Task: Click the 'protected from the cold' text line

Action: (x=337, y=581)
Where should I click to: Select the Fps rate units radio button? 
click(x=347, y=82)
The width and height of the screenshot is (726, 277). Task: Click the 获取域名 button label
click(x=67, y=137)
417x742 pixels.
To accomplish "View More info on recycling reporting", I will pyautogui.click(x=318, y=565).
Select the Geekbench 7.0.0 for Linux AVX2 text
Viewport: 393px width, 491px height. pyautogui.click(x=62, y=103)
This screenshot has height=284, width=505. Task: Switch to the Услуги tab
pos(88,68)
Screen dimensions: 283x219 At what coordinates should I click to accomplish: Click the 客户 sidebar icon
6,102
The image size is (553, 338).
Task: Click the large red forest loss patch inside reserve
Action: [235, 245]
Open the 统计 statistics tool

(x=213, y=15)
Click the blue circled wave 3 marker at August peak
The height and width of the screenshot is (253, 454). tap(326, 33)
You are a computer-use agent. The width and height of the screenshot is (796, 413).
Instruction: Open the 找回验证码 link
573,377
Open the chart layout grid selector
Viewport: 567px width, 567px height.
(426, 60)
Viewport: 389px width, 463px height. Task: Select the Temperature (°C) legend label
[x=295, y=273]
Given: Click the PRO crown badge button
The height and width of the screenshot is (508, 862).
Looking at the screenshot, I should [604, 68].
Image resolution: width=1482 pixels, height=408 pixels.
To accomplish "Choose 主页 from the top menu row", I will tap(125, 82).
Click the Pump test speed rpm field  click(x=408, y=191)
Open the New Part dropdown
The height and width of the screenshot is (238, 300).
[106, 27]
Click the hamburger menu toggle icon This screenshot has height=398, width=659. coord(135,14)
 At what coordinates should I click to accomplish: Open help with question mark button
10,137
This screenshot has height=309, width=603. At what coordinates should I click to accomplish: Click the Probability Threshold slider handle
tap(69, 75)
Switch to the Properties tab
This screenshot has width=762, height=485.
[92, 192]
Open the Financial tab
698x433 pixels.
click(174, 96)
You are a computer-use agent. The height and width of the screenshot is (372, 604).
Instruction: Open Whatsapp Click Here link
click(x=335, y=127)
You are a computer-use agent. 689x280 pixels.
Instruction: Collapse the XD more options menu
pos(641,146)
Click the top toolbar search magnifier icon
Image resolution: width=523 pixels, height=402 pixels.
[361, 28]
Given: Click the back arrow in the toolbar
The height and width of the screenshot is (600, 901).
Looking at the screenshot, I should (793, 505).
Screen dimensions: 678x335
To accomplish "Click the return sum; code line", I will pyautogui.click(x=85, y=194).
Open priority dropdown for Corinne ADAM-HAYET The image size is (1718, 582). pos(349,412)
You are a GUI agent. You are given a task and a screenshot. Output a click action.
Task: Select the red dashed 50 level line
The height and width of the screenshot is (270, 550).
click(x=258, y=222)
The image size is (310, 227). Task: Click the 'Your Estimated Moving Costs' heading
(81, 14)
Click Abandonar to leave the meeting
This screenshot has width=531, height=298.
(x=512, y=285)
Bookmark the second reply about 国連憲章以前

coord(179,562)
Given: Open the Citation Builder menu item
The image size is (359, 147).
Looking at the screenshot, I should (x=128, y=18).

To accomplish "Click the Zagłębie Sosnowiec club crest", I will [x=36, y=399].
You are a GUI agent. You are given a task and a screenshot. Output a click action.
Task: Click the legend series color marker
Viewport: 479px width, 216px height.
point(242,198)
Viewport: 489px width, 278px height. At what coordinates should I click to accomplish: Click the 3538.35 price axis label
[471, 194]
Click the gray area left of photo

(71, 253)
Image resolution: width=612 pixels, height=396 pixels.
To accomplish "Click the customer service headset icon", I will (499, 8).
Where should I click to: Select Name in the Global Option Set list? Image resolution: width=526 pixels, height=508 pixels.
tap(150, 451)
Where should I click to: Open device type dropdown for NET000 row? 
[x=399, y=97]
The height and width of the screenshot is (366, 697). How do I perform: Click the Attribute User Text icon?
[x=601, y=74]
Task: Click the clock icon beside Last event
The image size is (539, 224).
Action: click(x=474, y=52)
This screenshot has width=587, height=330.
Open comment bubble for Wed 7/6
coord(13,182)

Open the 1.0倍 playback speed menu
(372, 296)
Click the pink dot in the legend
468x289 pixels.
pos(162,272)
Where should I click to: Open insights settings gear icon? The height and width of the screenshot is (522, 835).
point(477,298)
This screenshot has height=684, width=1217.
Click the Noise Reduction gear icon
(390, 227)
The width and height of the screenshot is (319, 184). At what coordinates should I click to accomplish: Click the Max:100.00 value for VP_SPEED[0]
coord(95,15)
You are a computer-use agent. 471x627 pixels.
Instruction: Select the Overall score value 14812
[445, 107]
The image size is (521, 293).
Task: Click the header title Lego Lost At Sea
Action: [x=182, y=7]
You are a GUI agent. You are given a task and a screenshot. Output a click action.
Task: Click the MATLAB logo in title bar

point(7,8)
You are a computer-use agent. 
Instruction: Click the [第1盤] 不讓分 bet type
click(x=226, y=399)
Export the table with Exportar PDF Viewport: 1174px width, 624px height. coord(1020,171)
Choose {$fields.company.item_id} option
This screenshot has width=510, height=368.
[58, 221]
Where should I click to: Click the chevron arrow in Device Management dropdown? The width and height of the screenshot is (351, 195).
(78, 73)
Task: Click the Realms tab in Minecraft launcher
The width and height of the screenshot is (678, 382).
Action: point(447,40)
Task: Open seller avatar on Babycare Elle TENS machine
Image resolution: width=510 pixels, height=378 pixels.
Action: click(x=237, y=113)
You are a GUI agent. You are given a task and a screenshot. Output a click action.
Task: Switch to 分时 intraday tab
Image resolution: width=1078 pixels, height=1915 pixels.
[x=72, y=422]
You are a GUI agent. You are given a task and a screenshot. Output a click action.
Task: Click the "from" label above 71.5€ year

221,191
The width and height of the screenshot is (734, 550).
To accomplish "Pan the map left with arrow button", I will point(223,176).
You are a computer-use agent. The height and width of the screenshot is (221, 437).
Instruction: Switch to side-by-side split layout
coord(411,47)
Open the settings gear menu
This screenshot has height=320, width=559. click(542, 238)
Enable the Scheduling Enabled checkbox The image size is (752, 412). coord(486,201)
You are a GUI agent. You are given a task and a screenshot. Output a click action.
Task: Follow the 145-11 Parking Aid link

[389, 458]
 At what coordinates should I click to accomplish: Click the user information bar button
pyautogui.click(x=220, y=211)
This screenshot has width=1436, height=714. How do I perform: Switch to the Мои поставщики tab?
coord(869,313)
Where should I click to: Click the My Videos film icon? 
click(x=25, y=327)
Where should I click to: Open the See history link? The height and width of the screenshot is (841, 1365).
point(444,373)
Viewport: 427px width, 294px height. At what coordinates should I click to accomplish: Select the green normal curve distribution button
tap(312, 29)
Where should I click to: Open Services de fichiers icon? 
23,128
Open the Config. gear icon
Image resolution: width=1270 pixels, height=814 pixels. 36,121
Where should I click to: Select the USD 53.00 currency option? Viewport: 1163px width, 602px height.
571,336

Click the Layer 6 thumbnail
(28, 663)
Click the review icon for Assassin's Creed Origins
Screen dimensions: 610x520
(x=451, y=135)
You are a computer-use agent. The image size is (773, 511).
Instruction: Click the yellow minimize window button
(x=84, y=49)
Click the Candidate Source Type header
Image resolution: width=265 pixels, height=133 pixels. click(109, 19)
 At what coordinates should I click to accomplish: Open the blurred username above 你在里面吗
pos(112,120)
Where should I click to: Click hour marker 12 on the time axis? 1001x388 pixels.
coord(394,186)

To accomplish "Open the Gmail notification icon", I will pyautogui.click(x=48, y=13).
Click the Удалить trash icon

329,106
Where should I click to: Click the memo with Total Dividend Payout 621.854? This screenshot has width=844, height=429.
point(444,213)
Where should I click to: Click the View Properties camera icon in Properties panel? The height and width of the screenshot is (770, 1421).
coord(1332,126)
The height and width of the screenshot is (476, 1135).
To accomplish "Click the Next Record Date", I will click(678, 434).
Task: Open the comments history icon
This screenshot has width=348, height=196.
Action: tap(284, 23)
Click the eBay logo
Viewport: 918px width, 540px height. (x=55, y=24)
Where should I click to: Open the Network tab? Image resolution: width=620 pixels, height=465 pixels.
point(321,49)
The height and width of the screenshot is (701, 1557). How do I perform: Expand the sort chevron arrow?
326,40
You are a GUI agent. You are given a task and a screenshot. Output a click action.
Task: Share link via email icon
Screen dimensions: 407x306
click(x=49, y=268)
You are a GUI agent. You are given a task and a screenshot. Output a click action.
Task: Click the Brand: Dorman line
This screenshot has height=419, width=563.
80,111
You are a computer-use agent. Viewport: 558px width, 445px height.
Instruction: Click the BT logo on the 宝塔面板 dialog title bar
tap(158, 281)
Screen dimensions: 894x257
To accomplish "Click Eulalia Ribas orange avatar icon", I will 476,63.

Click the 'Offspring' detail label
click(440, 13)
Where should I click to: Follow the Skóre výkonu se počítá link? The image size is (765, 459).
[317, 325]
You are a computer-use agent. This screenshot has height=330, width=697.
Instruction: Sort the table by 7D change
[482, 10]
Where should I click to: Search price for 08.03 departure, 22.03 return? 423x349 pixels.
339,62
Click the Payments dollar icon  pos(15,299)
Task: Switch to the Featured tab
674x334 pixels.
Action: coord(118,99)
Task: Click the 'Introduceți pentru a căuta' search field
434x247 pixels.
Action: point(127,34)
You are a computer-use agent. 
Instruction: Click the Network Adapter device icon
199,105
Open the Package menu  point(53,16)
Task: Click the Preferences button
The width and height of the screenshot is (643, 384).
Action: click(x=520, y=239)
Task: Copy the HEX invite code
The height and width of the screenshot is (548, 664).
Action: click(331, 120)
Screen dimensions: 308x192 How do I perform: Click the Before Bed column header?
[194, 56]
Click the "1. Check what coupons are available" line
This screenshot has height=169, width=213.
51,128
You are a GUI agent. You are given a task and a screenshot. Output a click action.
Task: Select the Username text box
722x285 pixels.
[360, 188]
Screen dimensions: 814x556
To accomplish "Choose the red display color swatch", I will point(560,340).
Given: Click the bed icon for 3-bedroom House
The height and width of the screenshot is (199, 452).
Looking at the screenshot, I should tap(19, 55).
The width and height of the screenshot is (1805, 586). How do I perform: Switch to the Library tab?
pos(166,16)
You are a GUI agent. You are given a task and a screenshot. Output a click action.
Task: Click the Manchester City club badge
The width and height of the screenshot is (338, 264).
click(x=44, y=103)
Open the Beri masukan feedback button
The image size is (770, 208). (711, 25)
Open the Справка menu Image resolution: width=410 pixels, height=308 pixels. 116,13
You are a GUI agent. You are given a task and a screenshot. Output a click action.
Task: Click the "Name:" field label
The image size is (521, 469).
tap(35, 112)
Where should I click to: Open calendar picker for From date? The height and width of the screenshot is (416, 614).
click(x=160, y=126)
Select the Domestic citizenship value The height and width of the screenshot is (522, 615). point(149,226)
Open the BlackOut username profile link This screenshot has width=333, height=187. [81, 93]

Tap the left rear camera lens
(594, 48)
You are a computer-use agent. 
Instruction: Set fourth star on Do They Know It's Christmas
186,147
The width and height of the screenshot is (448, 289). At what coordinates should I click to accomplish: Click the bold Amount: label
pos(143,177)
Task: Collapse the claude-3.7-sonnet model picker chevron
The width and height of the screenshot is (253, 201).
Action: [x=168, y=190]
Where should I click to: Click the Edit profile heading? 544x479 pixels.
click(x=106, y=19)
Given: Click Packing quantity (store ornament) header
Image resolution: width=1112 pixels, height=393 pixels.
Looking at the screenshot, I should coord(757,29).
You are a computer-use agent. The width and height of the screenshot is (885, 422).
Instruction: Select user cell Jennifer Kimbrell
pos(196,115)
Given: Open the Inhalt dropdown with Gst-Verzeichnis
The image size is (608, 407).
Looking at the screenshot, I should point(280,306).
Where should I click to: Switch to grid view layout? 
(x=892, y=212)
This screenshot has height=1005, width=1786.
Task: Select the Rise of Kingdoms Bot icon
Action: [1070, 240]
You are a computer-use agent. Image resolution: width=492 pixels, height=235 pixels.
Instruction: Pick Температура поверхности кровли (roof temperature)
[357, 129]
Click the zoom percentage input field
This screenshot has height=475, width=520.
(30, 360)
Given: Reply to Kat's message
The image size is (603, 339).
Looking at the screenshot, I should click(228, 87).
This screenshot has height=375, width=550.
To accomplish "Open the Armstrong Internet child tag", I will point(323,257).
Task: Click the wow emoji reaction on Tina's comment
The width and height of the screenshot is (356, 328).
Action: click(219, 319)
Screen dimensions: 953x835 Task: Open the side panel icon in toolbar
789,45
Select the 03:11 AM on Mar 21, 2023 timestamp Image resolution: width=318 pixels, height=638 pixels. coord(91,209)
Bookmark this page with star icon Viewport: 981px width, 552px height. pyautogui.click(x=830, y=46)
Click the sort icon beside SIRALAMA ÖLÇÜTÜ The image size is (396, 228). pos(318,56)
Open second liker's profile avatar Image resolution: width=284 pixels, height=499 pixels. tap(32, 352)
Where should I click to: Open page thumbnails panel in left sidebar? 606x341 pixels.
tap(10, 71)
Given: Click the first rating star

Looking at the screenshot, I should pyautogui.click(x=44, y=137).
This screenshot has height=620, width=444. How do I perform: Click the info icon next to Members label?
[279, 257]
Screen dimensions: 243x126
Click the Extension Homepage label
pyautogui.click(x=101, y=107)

- Activity -
The answer is every line in the data where the word "color" appears.

- Answer below -
Task: Click the legend series color marker
To accomplish "Choose the red display color swatch", I will point(560,340).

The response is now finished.